_Exercise brief:_ Each line from the material with the word "will" in it must be copied.

_Data for review:_
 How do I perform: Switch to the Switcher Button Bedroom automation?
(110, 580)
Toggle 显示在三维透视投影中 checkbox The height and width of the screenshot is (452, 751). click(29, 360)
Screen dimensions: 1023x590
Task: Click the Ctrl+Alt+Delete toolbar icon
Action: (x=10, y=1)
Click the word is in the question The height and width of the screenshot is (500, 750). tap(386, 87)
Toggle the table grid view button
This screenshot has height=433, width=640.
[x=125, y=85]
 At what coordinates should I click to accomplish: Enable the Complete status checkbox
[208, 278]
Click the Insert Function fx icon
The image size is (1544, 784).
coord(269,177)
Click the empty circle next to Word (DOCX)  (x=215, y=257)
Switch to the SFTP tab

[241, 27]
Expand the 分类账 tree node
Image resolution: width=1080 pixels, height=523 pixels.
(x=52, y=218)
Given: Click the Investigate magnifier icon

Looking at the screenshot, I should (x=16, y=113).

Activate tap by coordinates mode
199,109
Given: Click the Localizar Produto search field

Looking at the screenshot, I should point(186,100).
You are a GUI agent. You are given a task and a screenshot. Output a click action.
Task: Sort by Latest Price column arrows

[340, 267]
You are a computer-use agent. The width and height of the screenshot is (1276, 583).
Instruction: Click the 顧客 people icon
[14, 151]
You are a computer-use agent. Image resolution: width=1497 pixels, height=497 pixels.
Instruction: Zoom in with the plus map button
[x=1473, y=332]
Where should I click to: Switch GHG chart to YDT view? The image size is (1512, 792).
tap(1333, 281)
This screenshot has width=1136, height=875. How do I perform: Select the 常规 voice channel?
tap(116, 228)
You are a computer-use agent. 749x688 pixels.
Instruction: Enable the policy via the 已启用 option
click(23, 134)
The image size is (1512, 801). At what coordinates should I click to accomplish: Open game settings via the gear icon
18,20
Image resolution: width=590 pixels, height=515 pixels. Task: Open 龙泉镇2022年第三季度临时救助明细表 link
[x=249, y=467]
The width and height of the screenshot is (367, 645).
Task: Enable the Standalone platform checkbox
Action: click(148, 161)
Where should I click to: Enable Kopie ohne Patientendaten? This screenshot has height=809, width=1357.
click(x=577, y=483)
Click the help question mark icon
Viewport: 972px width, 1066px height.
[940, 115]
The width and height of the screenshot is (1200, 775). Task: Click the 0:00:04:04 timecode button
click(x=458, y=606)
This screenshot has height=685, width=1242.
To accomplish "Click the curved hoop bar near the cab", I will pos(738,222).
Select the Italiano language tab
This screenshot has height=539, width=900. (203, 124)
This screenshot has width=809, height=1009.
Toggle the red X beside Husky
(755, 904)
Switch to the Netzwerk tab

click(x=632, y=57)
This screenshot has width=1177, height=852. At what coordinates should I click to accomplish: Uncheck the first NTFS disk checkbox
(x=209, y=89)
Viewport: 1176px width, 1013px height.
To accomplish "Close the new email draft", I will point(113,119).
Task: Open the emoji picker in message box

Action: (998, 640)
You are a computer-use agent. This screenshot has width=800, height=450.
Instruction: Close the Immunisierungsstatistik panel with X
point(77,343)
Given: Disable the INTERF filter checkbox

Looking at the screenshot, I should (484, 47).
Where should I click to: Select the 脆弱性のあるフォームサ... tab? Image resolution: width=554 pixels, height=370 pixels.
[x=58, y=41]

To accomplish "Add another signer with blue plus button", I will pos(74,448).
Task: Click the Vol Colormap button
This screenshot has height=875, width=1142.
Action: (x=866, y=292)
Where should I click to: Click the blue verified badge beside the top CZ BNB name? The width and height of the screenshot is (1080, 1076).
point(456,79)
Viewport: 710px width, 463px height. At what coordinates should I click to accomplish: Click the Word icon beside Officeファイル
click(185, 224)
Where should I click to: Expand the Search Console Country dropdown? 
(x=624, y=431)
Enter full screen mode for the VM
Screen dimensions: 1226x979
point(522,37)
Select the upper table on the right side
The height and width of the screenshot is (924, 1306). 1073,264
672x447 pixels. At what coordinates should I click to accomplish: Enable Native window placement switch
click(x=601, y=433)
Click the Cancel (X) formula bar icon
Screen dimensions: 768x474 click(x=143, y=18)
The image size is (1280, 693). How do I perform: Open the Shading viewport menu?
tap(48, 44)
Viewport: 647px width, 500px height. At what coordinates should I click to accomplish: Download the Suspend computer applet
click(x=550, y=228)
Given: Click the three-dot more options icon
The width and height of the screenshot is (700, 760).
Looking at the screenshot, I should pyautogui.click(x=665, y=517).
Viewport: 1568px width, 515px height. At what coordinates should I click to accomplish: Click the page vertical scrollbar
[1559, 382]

_Exercise answer:_
To accomplish "Click the curved hoop bar near the cab", I will pos(738,222).
To accomplish "Close the new email draft", I will point(113,119).
To accomplish "Add another signer with blue plus button", I will pos(74,448).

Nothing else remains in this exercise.